Selected extract:
= Beginning of Section =

Sunday Essay by Ajith Samaranayake

The recent deaths of H.A.I. Goonetilleke and Guy Amirthanayagam signify not merely a shedding of mortal coils but point to a wider passing away of elements of an older intelligentsia. Taken in conjunction with the discussion which we have been carrying on over the last month in these columns spurred by Prof. Senake Bandaranayake's Gratiaen Prize award ceremony keynote address on phases of Sri Lanka's intelligentsia these twin deaths in succession denote the passing of ways which we will not be able to capture again rooted as they were in older and more durable certainties.


Guy Amirthanayagam

According to Bandaranayake's periodisation both Goonetilleke and Amirthanayagam belonged to what he chose to describe as the Ludowyk-Leavis-Scrutiny-New Criticism group which he goes on to call the first generation of modern intellectuals produced by Sri Lanka which incidentally was still Ceylon. In fact, in retrospect it will be revealing to quote in full Bandaranayake's statement which includes his roll of honour. He wrote: "There is no more obvious an example of the width and intellectual calibre of this Ludowyk-Leavis-Scrutiny-New Criticism intellectual training than the Chairman of the Gratiaen Trust, himself, who is a distinguished planner, administrator, institution builder and writer produced by that tradition.

Others who graduated from the English Department in the University of Ceylon - or who came under its influence - whose names come easily to mind are,in alpha order, Upali Amarasinghe, Guy Amirthanayagam, Richard Attygalle, Yasmin Gooneratne, Ian Goonetilleke, Ashley Halpe, Dick Hensman, Gananath Obeysekera, Mervyn de Silva, Regi Siriwardena and Jeyraj Thambiah all of whom are writers, analysts, commentators or scholars of high quality whose work is on record. (I am sure there are others whom we should include in such a list.)'


H.A.I. Goonetilleke

In characterising this generation of the intelligentsia Bandaranayake laid emphasis on the literary-critical sensibility and while this is reasonable in the context of the fact that this was an intelligentsia reared almost exclusively by the high culture of leavisian literary criticism it must not be forgotten that they were also products of a wider liberal classical culture of which the Jenningsian Peradeniya University was the archetypal symbol.

= End of Section =

Job item A: Copy the stored items word for word, from the start of the stored items through the line containing "(170, 334).".

(Stored items)

= Beginning of Section =

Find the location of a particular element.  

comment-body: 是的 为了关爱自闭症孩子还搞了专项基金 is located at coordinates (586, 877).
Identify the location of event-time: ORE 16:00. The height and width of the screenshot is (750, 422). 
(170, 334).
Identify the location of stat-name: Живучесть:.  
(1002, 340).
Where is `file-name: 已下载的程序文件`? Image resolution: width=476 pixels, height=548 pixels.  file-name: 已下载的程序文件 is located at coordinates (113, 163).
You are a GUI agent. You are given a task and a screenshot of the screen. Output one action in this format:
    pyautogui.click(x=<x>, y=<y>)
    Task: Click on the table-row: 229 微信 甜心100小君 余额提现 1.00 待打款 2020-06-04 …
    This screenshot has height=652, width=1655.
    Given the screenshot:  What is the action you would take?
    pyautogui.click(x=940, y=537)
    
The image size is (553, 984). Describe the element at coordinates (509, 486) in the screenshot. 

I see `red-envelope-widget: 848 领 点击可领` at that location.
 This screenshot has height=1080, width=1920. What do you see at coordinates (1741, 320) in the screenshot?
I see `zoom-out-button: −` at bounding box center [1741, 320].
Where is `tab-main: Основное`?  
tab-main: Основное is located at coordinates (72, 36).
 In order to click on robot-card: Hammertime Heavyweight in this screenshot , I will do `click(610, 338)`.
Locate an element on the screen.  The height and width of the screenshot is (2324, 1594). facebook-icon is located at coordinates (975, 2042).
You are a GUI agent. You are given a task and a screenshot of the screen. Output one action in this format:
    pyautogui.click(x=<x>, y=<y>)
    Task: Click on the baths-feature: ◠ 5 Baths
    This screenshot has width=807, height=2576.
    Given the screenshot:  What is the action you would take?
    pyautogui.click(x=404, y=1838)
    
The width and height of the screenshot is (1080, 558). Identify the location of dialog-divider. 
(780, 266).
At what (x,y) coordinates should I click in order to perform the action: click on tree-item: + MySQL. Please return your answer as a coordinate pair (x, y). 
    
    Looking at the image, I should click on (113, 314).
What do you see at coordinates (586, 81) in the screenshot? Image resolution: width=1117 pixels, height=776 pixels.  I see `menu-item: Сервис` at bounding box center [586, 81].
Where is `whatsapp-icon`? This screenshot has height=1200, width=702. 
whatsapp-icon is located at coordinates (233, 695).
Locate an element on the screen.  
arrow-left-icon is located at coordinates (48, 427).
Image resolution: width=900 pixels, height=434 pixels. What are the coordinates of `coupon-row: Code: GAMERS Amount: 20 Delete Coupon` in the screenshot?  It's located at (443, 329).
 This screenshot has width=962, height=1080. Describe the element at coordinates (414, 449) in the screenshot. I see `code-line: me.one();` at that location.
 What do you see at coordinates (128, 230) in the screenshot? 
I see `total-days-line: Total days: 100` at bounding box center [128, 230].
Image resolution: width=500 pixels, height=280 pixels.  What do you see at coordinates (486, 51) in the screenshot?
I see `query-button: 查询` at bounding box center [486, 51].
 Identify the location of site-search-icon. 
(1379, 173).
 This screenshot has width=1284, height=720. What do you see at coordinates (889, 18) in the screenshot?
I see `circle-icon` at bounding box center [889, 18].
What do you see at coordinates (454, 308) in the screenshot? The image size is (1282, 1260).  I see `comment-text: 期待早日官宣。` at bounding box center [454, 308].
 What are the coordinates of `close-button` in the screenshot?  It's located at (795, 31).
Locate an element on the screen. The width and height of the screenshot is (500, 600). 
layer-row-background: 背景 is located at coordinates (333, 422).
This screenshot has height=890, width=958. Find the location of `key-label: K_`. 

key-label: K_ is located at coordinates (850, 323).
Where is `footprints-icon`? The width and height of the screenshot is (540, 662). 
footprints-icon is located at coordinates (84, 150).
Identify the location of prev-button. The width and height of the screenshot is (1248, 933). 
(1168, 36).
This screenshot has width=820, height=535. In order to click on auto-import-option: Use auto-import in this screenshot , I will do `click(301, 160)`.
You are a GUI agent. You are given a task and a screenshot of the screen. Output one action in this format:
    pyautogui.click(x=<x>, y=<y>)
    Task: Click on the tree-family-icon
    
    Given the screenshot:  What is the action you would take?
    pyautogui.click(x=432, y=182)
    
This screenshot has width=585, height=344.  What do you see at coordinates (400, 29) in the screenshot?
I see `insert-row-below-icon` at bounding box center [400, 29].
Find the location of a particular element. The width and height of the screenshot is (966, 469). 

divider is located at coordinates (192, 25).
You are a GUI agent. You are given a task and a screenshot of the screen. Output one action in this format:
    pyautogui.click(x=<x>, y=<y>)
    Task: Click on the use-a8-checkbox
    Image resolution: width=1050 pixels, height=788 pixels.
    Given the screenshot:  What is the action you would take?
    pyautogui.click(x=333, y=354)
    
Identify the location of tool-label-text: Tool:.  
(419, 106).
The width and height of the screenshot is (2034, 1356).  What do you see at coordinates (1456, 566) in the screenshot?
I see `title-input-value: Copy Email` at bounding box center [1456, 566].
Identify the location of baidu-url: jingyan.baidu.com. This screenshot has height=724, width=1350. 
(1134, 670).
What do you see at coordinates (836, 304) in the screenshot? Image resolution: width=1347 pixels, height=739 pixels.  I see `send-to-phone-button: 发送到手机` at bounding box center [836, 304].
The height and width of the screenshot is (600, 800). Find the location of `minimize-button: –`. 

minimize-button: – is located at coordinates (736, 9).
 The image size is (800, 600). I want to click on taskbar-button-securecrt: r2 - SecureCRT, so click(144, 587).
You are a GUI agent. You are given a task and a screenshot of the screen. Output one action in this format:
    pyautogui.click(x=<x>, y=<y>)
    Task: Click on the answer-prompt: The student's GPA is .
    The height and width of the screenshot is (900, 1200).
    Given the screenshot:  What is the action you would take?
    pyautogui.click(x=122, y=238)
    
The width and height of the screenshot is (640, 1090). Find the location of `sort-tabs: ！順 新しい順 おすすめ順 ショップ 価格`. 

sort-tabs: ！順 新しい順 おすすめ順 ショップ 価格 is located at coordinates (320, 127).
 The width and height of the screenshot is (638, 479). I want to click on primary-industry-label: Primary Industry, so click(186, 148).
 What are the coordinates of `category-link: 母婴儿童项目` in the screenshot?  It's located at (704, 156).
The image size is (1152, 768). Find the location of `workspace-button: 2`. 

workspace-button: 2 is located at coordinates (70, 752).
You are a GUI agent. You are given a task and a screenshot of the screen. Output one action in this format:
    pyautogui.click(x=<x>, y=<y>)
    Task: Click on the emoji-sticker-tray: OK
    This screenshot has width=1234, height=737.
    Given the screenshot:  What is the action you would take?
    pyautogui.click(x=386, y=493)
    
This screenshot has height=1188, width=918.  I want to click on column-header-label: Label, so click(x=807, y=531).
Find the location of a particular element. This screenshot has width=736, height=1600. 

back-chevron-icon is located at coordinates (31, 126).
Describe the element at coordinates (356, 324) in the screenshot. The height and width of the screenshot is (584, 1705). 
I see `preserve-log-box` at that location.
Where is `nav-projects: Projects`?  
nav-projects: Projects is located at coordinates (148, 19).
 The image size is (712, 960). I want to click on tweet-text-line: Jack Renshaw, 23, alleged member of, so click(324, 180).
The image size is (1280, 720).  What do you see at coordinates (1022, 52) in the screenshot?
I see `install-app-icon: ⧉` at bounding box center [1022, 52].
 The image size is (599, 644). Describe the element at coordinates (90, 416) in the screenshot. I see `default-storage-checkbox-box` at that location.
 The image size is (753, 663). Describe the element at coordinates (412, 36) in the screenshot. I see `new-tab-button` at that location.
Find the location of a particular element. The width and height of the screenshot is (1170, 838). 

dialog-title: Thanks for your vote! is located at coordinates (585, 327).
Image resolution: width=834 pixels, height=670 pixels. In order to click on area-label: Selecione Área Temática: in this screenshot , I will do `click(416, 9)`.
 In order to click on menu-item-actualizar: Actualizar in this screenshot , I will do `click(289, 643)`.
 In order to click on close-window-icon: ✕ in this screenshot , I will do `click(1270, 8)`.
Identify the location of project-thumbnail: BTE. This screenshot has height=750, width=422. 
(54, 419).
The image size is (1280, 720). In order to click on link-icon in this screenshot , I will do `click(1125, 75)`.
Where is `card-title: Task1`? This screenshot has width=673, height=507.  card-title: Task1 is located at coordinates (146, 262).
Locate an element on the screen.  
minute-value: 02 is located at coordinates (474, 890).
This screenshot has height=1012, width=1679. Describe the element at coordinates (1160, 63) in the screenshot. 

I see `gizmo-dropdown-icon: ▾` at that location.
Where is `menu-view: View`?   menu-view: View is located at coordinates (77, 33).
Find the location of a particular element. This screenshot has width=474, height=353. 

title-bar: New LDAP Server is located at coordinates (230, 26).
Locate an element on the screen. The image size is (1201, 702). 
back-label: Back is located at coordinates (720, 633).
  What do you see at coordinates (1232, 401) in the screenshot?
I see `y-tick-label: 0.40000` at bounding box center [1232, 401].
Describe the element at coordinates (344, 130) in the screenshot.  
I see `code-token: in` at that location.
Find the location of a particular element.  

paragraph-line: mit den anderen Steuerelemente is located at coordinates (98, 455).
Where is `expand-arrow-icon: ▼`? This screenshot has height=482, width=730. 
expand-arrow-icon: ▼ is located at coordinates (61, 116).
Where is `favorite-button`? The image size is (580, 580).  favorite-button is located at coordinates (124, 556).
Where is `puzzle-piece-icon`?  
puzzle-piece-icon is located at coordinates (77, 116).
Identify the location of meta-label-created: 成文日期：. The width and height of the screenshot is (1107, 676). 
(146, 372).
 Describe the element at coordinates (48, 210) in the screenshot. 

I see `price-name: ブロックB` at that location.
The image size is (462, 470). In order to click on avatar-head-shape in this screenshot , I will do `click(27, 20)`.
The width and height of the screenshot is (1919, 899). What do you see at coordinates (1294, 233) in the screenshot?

= End of Section =

Job item B: In the essay on the passing of an older intelligentsia, list every role Bandaranayake's quoted statement credits to the Chairman of the Gratiaen Trust.

Your response A:
Find the location of a particular element.  

comment-body: 是的 为了关爱自闭症孩子还搞了专项基金 is located at coordinates (586, 877).
Identify the location of event-time: ORE 16:00. The height and width of the screenshot is (750, 422). 
(170, 334).

Your response B:
- planner (described as distinguished)
- administrator
- institution builder
- writer